The document states that "Oral-B® Sonic Complete™ powered toothbrush has been tested in numerous controlled clinical studies. These trials evaluated oral soft and hard tissue for safety, plaque, gingivitis and bleeding. Collectively, these studies demonstrate that the Oral-B® Sonic Complete™ powered toothbrush is effective at treating and preventing gingivitis." However, it does not provide all the granular details requested for a single, comprehensive study. It references two clinical studies in the bibliography.

1. Sample size used for the test set and the data provenance:

   • Test set sample size: Not explicitly stated in the summary.
   • Data provenance:
     • Study 1 reference (Cronin et al., 2004): Conducted by "New Institutional Service Co., Inc., Dental Research and Product Testing, Northfield, New Jersey, USA." This suggests the data is prospective and from the USA.
     • Study 2 reference (Rosema et al., 2004): Department of Periodontology, Academic Centre for Dentistry Amsterdam. This suggests the data is prospective and from Amsterdam (Netherlands).

2. Number of experts used to establish the ground truth for the test set and the qualifications of those experts: Not explicitly stated in the provided text. Clinical studies of this nature would typically involve trained dental professionals (e.g., periodontists, dental hygienists) for assessments.

3. Adjudication method for the test set: Not explicitly stated. For clinical studies evaluating gingivitis and plaque, assessments are typically performed by trained examiners following standardized protocols, and reliability checks (e.g., inter-rater agreement) are common, but specific adjudication methods like "2+1" are not mentioned.

4. If a multi-reader multi-case (MRMC) comparative effectiveness study was done:

   • The provided text refers to "controlled clinical studies" demonstrating effectiveness, but it does not describe an MRMC study comparing human readers with and without AI assistance. This type of study (MRMC for AI) is typically for diagnostic imaging devices, not direct-to-consumer toothbrushes.
   • The studies mentioned compare the device itself (with its cleaning mechanism) against either a control or another toothbrush, not human readers and AI.

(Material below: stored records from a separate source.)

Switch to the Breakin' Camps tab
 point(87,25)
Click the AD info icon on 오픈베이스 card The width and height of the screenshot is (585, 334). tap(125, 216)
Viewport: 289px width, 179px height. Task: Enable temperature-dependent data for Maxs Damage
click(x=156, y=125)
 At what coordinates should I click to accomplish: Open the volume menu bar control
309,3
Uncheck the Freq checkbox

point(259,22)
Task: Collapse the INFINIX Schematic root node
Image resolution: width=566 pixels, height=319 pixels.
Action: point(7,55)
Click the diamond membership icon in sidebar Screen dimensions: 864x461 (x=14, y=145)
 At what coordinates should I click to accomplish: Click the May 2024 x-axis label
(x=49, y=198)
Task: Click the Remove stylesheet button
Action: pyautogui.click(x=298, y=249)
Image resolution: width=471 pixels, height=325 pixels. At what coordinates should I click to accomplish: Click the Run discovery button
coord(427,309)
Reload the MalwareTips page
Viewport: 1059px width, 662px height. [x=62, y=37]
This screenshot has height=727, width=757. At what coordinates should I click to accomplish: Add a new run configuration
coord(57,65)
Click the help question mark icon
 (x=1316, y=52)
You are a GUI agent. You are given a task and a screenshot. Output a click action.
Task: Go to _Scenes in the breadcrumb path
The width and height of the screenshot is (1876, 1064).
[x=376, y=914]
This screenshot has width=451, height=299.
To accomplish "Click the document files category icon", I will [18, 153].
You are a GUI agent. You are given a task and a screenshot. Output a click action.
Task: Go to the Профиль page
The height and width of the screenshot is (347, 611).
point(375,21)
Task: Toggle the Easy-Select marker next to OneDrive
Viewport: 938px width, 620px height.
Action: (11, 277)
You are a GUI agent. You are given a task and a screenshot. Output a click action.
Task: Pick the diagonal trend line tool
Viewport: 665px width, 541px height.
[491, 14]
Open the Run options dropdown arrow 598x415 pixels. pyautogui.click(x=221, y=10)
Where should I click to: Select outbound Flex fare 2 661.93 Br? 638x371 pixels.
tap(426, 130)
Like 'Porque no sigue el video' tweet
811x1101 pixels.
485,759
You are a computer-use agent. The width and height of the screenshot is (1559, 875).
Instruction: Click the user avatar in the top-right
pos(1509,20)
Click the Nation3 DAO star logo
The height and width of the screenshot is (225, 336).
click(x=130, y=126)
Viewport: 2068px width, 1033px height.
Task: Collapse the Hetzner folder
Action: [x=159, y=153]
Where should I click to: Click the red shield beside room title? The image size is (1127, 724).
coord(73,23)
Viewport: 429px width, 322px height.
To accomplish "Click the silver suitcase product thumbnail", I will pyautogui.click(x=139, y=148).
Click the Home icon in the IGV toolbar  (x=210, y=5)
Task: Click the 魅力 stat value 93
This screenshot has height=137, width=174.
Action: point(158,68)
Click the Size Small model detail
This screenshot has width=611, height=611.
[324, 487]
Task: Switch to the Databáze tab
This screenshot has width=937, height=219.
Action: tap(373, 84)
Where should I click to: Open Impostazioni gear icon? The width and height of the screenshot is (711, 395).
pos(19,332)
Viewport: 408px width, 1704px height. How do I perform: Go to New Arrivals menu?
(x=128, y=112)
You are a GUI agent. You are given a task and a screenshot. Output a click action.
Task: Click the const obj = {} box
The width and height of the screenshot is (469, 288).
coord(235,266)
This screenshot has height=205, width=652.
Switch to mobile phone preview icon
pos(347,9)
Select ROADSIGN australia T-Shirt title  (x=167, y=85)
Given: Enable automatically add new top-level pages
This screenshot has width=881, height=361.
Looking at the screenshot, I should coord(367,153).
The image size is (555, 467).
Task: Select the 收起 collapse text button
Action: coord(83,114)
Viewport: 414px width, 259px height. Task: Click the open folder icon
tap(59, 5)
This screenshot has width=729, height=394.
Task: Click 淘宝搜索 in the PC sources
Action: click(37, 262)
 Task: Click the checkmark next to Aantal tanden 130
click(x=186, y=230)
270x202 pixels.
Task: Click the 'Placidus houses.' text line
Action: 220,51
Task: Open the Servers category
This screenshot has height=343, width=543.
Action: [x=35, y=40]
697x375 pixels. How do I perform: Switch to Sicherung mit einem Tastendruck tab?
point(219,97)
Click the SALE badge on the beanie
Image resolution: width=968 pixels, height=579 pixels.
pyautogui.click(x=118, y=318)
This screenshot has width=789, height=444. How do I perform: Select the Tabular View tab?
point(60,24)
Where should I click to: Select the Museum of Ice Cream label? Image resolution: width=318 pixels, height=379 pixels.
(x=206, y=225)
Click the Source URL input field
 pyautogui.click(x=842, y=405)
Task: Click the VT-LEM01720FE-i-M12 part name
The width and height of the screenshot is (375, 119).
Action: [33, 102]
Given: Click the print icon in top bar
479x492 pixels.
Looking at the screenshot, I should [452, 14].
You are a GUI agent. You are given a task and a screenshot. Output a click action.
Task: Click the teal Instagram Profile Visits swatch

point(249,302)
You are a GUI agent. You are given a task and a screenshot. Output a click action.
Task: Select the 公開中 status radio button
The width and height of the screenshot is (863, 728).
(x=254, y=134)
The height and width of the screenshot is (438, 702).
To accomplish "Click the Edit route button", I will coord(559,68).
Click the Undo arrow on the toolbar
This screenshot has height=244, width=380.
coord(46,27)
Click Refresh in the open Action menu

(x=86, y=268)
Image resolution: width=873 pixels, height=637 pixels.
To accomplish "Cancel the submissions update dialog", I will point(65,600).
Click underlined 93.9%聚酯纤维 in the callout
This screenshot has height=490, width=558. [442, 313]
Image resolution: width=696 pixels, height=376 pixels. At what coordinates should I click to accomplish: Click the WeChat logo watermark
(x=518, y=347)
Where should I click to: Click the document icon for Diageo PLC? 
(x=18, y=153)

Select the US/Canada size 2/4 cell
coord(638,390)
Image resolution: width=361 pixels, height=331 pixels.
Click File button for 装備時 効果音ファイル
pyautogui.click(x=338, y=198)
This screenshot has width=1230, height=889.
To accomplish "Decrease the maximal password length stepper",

5. If a standalone (i.e. algorithm only without human-in-the loop performance) was done: No, this device is a physical toothbrush, not an algorithm. Therefore, "standalone" algorithm performance is not applicable. The device's performance is inherently "human-in-the-loop" as a user operates it.

6. The type of ground truth used:

   • Clinical Endpoints: Based on the description ("evaluated oral soft and hard tissue for safety, plaque, gingivitis and bleeding"), the ground truth would be based on clinical assessments/measurements (e.g., Gingival Index, Plaque Index, Bleeding on Probing) performed by trained dental professionals.
   • Bibliography references studies that focus on "efficacy of two toothbrushes" (Study 1) and "Healing Effect of Experimental Gingivitis Using 2 Sonic Toothbrushes" (Study 2), further indicating clinical measures as ground truth.

7. The sample size for the training set: Not applicable in the context of this device and the provided documentation. This information is relevant for AI/machine learning models which are not described here. The "training set" for a physical device would refer to data used during its development and optimization, which is not detailed in a 510(k) summary for a toothbrush.

8. How the ground truth for the training set was established: Not applicable, as explained above.